Türk havacılık tarihinin büyük kahramanlarından Vecihi Hürkuş’un yaşamını anlatan bir film vizyona girdi. “Hürkuş: Göklerdeki Kahraman”
Vecihi Hürkuş, Yeşilköy’deki Tayyare Mektebinden pilot olarak mezun olduktan sonra 1. Dünya Savaşına katılarak, uçak düşüren ilk tayyareci unvanına sahip oldu. Büyük kahraman Hürkuş, Kurtuluş Savaşı’nın ilk ve son uçuşunu yaparken sayısız muharebeden zaferle çıktı, aynı zamanda Türkiye’nin kendi imkanlarıyla ilk uçak tasarımını ve üretimini gerçekleştirdi.
Varlığını havacılığa ve milli mücadeleye adamış Vecihi Hürkuş’un yaşamı gerçekten de romanlara, filmlere konu olacak öğeler içeriyor. O derece zengin aksiyon ve müthiş bir mücadele örneği oluşturuyor. Adeta bir destan… Dolayısıyla böyle bir kahramanın yaşamını anlatan bir filmden beklenti de yüksek oluyor. Ben de bu duygularla, Cuma günü gösterime giren filmi izlemek için sinemaya koştum. Ancak beklediğimi bulamadığımı söylemeliyim.

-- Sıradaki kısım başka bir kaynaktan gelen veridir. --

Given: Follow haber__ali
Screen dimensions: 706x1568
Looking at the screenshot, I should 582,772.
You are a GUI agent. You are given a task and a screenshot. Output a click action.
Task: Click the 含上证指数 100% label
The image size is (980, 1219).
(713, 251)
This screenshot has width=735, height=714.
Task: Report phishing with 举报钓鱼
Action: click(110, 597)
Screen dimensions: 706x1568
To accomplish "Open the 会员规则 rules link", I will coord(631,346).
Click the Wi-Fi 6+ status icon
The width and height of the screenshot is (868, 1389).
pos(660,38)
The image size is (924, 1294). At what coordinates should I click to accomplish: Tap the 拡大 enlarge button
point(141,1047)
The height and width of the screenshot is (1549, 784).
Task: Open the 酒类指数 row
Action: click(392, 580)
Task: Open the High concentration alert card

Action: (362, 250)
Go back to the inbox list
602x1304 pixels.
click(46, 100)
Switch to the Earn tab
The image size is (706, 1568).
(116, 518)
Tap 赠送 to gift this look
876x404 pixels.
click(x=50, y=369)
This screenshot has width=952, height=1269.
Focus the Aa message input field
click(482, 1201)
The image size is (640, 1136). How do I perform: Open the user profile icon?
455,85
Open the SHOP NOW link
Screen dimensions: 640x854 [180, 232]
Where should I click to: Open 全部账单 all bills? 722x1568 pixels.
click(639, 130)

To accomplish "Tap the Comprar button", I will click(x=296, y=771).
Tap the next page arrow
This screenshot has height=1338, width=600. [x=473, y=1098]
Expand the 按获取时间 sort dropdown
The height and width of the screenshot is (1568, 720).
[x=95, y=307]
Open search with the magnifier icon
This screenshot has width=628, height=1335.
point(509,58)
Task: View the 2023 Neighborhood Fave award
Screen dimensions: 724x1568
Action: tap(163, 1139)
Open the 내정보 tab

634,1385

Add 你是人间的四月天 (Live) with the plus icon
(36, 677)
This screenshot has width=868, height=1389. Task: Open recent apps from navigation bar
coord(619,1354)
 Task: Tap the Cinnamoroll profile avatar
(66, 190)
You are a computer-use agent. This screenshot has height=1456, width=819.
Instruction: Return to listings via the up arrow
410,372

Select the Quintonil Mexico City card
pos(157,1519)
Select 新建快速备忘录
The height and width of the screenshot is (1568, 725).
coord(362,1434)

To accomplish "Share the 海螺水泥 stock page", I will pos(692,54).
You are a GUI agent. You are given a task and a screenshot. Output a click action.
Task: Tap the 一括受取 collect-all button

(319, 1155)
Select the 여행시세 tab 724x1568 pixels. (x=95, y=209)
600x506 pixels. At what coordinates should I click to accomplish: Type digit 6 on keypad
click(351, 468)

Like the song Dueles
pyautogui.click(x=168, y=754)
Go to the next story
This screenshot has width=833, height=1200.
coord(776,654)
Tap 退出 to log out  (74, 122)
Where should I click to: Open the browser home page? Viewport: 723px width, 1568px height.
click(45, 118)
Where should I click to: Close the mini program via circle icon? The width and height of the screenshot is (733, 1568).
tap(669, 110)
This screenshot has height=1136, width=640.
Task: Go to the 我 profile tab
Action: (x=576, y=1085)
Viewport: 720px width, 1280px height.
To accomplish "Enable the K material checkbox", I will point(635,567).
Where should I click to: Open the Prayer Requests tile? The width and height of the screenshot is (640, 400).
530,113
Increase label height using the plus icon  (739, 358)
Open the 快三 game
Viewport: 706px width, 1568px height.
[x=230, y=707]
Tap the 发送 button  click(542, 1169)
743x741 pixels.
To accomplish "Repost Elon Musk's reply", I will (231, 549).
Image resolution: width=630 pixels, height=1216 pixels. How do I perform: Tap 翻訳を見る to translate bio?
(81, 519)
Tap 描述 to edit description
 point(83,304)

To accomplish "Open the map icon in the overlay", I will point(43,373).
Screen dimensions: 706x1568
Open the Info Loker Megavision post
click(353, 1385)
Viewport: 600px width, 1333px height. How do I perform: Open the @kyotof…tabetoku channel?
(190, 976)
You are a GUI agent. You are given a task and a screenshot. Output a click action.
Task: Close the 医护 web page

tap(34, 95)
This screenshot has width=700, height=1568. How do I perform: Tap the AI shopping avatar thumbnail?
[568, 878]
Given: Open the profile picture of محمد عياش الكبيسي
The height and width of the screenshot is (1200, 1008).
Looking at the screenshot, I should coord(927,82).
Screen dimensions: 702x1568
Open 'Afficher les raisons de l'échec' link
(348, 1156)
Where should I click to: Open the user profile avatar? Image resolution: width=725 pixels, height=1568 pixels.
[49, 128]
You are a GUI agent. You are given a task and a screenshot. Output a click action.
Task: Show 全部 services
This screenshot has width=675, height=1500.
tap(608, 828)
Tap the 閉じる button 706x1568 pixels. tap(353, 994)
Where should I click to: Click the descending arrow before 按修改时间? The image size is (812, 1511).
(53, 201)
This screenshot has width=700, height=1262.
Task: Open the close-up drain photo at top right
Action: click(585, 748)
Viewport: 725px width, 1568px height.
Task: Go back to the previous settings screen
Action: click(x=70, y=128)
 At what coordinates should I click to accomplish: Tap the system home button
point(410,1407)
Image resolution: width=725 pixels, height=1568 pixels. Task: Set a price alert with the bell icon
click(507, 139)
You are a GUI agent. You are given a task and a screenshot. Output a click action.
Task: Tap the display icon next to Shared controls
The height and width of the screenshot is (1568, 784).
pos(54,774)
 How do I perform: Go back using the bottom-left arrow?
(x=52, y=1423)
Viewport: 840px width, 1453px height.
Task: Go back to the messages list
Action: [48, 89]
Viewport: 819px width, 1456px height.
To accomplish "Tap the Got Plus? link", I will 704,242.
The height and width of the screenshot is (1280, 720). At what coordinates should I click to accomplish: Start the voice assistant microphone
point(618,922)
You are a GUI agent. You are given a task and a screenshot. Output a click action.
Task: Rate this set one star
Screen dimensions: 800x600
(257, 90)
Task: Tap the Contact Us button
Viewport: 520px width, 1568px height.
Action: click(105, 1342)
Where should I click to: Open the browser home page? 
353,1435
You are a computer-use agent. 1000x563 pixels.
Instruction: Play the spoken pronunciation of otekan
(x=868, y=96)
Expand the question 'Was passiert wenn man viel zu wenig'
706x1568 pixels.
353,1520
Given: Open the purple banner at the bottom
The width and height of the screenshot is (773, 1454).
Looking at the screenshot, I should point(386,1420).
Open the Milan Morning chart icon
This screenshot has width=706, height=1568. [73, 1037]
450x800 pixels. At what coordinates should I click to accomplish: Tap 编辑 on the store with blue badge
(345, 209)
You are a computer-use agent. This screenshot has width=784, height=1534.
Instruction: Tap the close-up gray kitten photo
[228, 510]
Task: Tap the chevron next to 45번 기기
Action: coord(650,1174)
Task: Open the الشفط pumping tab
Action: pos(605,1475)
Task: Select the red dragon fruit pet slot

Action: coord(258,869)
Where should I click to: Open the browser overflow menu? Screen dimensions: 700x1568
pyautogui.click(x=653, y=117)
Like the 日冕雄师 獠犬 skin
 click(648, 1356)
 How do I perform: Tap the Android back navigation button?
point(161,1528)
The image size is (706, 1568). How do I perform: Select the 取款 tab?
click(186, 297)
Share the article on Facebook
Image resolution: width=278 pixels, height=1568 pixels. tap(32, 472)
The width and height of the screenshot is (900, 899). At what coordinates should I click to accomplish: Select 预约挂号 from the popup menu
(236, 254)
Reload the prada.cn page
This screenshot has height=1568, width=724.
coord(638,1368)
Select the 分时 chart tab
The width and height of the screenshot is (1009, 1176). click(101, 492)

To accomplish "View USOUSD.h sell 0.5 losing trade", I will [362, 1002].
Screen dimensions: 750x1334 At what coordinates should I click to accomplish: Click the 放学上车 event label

Ne yazık ki çok zayıf kalmış bir senaryo, anlatımdaki kopukluklar, yer yer bir ilkokul müsameresini andıran oyunculuk, beni hüsrana uğrattı. Aslında bu sonucu tahmin etmeli ve beklentimi yüksek tutmamalıydım. Çünkü filmin galasına dahi katılmayan, oyunculuk deneyimi olmayan bir Survivor şampiyonunun başrol oynadığı filmden çok şey beklememek gerekirdi. Bir yandan da yapımcısının, yönetmeninin başarılı bir eser yaratmak için yola çıktığını düşündüm, ama diğer yandan bir büyük kahramanın anısının kalıcı bir eserle yad edilemediğine üzüldüm. Oysa film çok daha iyi bir senaryoyla ve kuvvetli oyuncularla Vecihi Hürkuş anısına yapılmış bir başyapıt olabilirdi. Daha çok çalışmak lazım!